A atriz cresceu em São Gonçalo, na região metropolitana do Rio de Janeiro, e se mudou para a capital para estudar teatro, aos 20 anos. Na infância, o banheiro era o lugar em que podia ser quem gostaria, a Gabriela, que cantava e dançava na frente do espelho. Fora dele, enfrentou preconceitos e chegou a pensar em suicídio aos 14.

Ela também comanda um canal no YouTube, o Afronática, em que fala sobre transição de gênero, transfeminismo, negritude e beleza de forma bem-humorada. À Tpm, Gabriela Loran fala sobre a atuação na série, militância e combate ao preconceito.

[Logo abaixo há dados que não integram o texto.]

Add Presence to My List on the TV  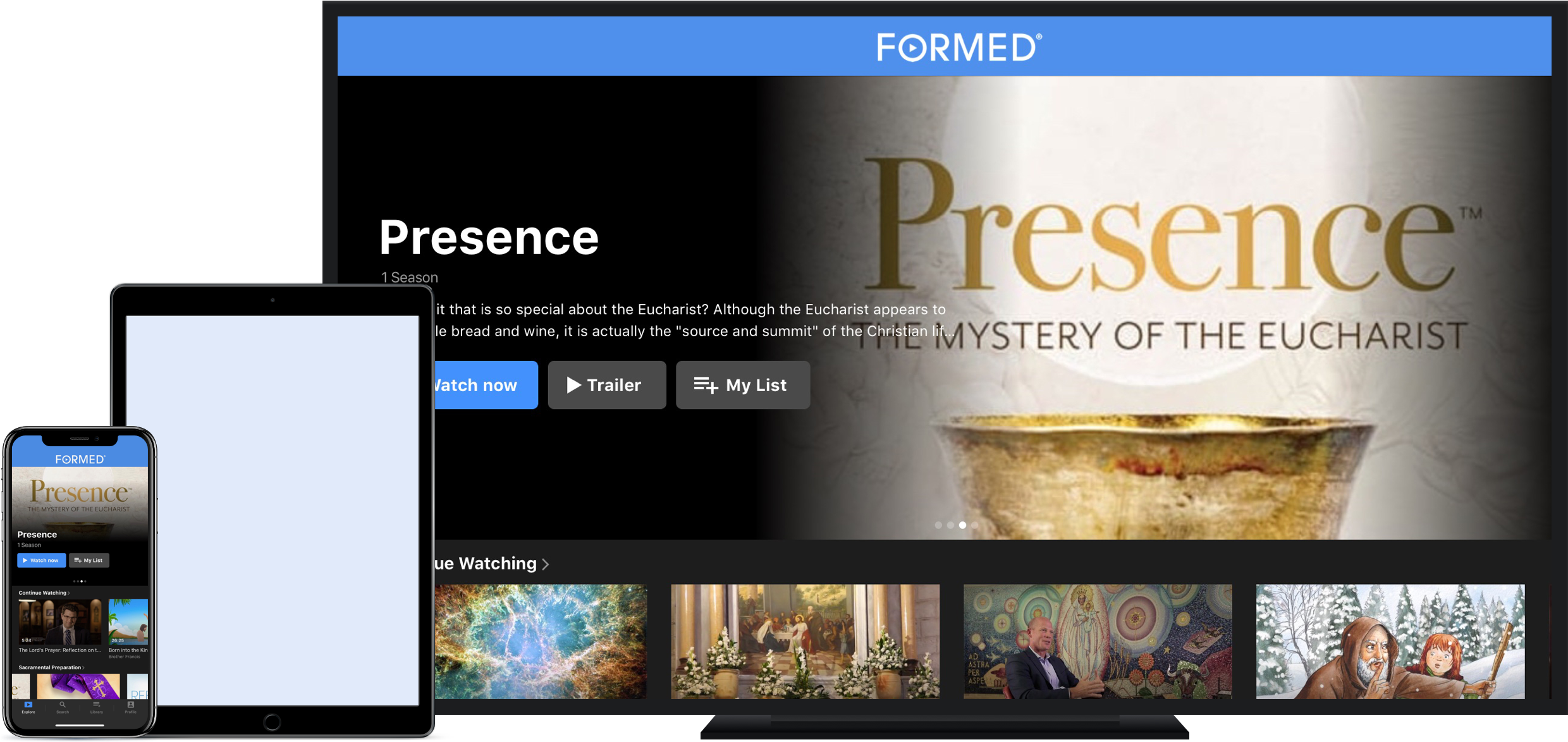743,385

Tpm. Como você chegou a Malhação?
Gabriela Loran. Antes de fazer o teste, li o texto da personagem e pensei: “Sou eu”. Entrar no universo foi muito tranquilo. Quando a gente tem uma série que fala sobre intolerância religiosa, gordofobia e aceitação, os preconceitos começam a ser desconstruídos. E é importante que uma atriz trans interprete uma personagem trans porque é muito fácil cair nos estereótipos. A referência que a gente tem na mídia de travesti é a que se prostitui, que grita pela rua, daí vem a importância de ter uma Priscila, porque na minha época não tive esse modelo. É uma atriz trans interpretando uma personagem trans numa profissão de respeito, uma dançarina.

Como a sua atuação ajuda a ampliar a discussão sobre transgêneros? 

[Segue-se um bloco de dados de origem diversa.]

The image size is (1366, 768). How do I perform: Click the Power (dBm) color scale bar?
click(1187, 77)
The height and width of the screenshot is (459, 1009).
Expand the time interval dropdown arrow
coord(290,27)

Eu não quero que a discussão fique só entre nós, trans e LGBTs. O Brasil é o país que mais mata trans e travestis no mundo e mais acessa conteúdo pornográfico com pessoas trans. O homem que me xinga na rua é o que chega em casa, liga no site pornô e se masturba vendo trans. Ocupar esse espaço é importante, mas não quero ser a única. Ainda é desconfortável porque chego num cenário onde a diretora é cis, todo mundo é cis. Tem que ter cinegrafista trans, diretor trans, incentivar [a presença de transgêneros] nesse sentido também.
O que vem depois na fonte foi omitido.